Personal information
- Full name: Emmanuel Amoh Attipoe
- Date of birth: 22 June 2000 (age 25)
- Place of birth: Accra, Ghana
- Height: 1.78 m (5 ft 10 in)
- Position: Right back

Team information
- Current team: Ebro
- Number: 17

Youth career
- Liberty Professionals
- → Extremadura (loan)

Senior career*
- Years: Team / Apps / (Gls)
- 2018–2019: Liberty Professionals / 14 / (0)
- 2018–2019: → Extremadura B (loan) / 4 / (0)
- 2019–2020: Extremadura B / 25 / (0)
- 2019–2022: Extremadura / 18 / (0)
- 2022–2023: Albacete / 16 / (0)
- 2023: → Logroñés (loan) / 8 / (0)
- 2024: Azuaga / 17 / (2)
- 2024–2025: Don Benito / 30 / (0)
- 2025–: Ebro / 26 / (0)

= Emmanuel Attipoe =

Ghanaian footballer (born 2000)

Emmanuel Amoh Attipoe (born 22 June 2000) is a Ghanaian professional footballer who plays for Spanish Segunda Federación club Ebro.

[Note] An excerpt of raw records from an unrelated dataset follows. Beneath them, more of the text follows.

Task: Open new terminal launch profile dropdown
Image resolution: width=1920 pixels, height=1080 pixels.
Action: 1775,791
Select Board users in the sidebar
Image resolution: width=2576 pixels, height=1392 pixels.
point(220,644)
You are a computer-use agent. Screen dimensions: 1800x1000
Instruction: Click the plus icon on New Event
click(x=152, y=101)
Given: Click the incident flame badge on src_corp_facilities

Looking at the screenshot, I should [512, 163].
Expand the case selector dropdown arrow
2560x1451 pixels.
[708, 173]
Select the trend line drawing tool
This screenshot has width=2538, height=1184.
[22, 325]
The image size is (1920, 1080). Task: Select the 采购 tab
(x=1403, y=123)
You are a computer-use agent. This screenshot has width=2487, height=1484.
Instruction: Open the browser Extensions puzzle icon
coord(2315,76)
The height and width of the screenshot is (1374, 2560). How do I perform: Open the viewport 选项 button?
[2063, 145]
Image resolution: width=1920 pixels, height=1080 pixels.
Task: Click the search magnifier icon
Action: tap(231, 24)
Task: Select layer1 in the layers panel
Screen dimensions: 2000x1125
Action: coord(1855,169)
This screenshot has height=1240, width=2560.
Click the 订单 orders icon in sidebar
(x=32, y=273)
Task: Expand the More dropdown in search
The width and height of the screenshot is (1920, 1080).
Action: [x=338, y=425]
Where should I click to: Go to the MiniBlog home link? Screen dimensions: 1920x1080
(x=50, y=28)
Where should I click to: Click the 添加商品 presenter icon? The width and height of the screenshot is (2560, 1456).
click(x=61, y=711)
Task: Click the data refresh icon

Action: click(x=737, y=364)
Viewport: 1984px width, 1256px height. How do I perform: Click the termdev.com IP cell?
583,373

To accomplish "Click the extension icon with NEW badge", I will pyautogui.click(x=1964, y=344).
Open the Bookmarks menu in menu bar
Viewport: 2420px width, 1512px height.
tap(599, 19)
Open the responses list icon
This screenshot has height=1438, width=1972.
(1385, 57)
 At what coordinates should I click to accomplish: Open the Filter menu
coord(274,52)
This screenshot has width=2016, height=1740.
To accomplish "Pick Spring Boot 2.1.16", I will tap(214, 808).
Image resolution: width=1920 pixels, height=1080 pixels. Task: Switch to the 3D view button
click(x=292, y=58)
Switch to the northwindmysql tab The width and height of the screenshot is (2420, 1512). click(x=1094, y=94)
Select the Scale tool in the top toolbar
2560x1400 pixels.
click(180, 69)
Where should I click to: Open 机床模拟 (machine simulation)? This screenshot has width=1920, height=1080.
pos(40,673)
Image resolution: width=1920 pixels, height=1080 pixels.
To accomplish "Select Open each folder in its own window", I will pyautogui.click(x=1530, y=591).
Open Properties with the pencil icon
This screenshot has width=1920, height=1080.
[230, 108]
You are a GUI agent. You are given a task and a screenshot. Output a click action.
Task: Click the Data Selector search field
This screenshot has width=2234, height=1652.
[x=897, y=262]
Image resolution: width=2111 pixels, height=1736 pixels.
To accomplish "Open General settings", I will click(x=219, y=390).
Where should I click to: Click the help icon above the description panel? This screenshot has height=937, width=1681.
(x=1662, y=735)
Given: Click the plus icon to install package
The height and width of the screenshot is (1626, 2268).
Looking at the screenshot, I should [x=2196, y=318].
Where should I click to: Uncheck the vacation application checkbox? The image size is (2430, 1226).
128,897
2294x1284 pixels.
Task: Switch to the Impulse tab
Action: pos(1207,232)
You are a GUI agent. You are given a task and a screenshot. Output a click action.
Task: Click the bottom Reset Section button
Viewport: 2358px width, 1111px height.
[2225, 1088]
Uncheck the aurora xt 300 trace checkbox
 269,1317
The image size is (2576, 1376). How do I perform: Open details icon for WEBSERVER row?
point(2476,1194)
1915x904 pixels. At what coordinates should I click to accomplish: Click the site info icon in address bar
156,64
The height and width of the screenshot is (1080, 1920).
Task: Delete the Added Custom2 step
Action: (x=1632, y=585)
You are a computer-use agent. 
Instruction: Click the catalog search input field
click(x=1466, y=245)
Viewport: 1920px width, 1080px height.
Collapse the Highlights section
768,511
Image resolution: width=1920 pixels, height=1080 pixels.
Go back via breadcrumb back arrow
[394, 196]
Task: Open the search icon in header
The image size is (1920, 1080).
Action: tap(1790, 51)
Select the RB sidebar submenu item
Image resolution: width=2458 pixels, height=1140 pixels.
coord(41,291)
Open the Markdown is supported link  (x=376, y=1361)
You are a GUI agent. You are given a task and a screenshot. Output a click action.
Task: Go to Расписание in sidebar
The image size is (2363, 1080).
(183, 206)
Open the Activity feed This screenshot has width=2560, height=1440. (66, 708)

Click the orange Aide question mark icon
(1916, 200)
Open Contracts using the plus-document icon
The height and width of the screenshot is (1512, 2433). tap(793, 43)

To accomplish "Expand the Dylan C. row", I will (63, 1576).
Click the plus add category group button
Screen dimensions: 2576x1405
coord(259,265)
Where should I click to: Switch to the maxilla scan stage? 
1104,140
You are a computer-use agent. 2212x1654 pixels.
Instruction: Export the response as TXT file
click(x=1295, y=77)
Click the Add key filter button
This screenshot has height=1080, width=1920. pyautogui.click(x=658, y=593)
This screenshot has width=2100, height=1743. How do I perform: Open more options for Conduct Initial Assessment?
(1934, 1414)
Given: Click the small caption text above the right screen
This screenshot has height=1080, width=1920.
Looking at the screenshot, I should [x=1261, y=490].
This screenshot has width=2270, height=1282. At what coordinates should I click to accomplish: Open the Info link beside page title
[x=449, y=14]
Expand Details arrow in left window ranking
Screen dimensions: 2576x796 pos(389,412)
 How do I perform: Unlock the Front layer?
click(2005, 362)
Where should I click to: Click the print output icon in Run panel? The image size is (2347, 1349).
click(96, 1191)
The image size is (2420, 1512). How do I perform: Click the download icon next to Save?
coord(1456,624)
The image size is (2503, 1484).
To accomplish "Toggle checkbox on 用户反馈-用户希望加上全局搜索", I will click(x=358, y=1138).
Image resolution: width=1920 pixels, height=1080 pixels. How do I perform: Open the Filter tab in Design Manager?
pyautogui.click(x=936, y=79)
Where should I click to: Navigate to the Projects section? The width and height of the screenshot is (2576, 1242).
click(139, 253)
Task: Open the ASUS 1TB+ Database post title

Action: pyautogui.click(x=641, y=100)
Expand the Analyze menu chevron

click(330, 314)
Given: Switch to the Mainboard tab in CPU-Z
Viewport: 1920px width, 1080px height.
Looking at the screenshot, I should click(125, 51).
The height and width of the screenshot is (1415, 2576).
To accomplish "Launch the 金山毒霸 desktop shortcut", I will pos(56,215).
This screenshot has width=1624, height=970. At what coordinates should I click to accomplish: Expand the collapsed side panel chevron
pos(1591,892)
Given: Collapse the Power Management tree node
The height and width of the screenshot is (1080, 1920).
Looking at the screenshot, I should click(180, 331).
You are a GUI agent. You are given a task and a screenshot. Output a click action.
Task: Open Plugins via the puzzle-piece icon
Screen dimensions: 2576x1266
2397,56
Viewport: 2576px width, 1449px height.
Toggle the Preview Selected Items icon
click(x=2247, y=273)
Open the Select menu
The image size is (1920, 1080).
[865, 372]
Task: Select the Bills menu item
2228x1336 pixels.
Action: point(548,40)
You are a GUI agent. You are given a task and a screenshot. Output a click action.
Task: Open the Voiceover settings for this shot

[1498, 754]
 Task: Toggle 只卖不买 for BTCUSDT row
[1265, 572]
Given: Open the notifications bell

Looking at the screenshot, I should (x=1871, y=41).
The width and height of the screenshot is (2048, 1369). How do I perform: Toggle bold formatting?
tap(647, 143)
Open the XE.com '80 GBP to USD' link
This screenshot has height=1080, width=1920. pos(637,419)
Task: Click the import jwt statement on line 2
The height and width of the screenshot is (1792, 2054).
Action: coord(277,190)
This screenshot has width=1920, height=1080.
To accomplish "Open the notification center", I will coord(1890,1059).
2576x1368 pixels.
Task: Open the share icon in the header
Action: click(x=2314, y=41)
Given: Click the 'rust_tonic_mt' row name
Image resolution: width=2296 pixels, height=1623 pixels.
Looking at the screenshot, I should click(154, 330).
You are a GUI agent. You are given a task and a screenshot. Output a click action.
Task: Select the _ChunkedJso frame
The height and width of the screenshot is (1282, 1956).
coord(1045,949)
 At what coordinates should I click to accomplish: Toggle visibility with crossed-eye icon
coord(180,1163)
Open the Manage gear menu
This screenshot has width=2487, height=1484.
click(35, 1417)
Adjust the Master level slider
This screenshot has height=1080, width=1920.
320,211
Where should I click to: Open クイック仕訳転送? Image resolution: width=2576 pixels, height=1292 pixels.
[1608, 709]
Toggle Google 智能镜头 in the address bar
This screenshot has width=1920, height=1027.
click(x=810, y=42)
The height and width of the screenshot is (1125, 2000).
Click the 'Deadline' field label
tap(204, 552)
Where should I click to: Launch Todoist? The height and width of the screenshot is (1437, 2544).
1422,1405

Mainly a right back, he can also play as a right winger.

==Career==

=== Liberty Professionals ===
A Liberty Professionals youth graduate, Attipoe made his first team debut on 28 March 2018, playing the last 20 minutes in a 2–0 away loss against International Allies. He played in all matches for the club during the campaign and made 3 assists before the league was halted.

=== Extremadura ===
On 6 September 2018, he was loaned to Spanish club Extremadura UD and was initially assigned to the youth setup. Attipoe made his debut abroad on 23 February 2019, starting with the reserves in a 3–1 away win against CD Valdelacalzada. On 24 May, he signed a permanent contract with the club.

Attipoe made his first team debut for Extremadura on 8 June 2019, coming on as a second-half substitute for Kike Márquez in a 0–0 Segunda División home draw against RCD Mallorca. In the following two seasons, he was successfully converted into a right back, but left the club in January 2022 as their financial situation worsened.

=== Albacete ===
On 10 January 2022, Attipoe signed a four-and-a-half-year contract with fellow Primera División RFEF side Albacete Balompié. He shared the starting spot with Diego Johannesson, contributing with 17 appearances (play-offs included) as his side returned to the second level at first attempt.

On 30 January 2023, after being rarely used, Attipoe moved on loan to UD Logroñés until the end of the 2022–23 Primera Federación.